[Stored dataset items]

──────

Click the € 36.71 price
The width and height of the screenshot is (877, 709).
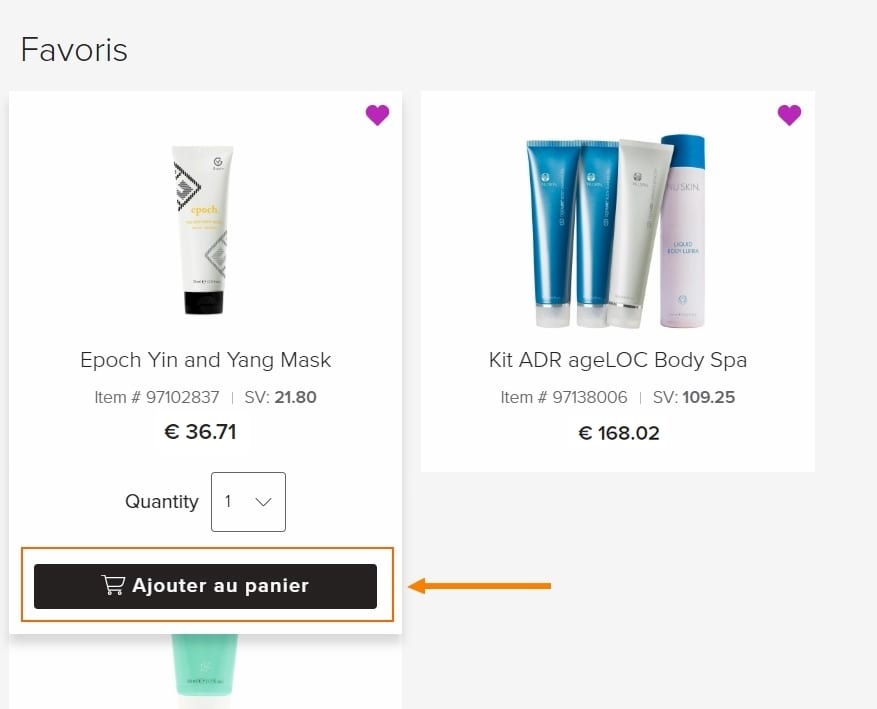[200, 432]
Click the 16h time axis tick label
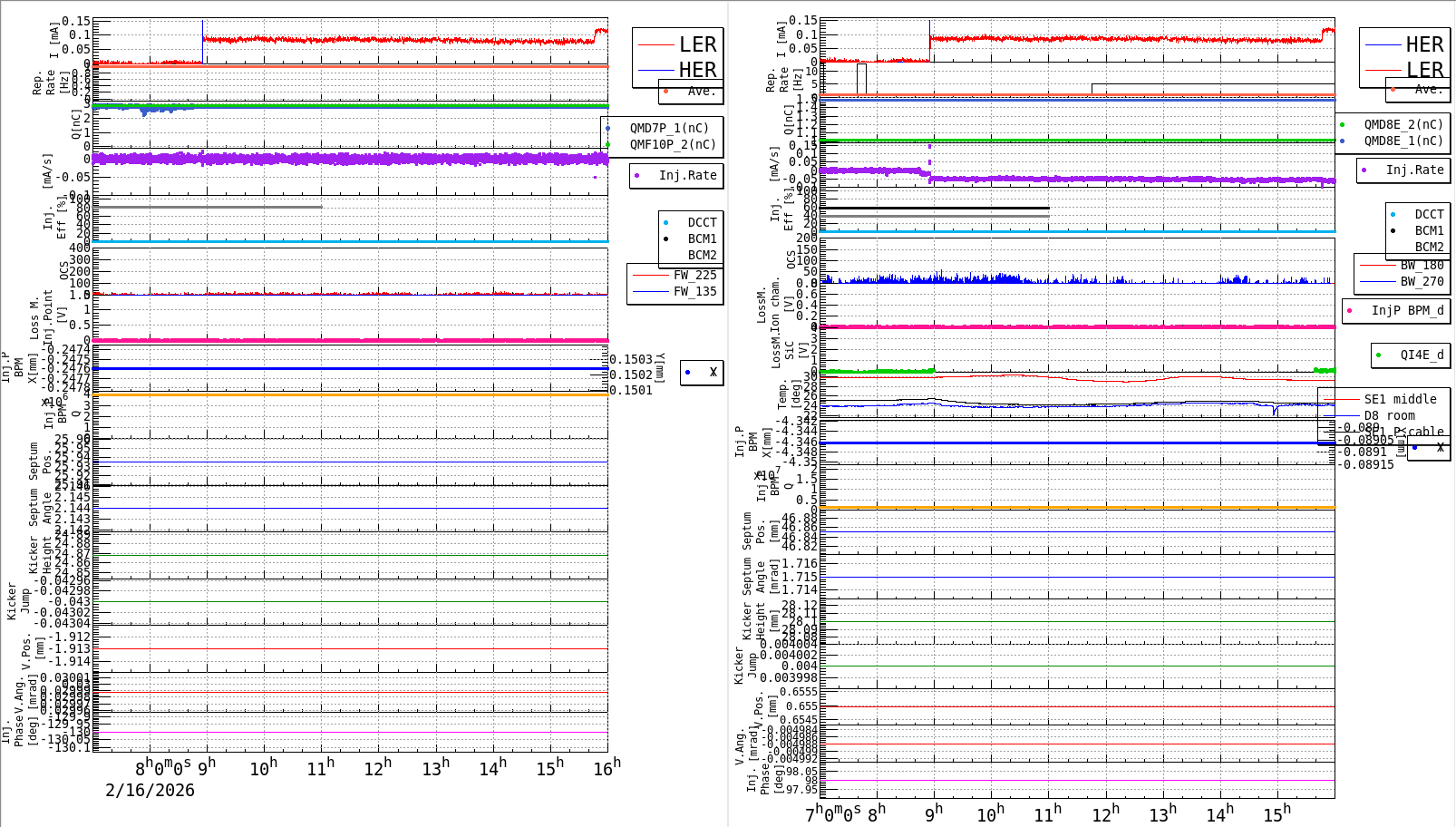Screen dimensions: 1456x827 (607, 767)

──────

→ **What the task requires**
Whenever images occur above, omit them and retype each line exactly as it stands.

→ **Response to this exercise**
Click the € 36.71 price
The width and height of the screenshot is (877, 709).
[200, 432]
Click the 16h time axis tick label
Screen dimensions: 1456x827 (607, 767)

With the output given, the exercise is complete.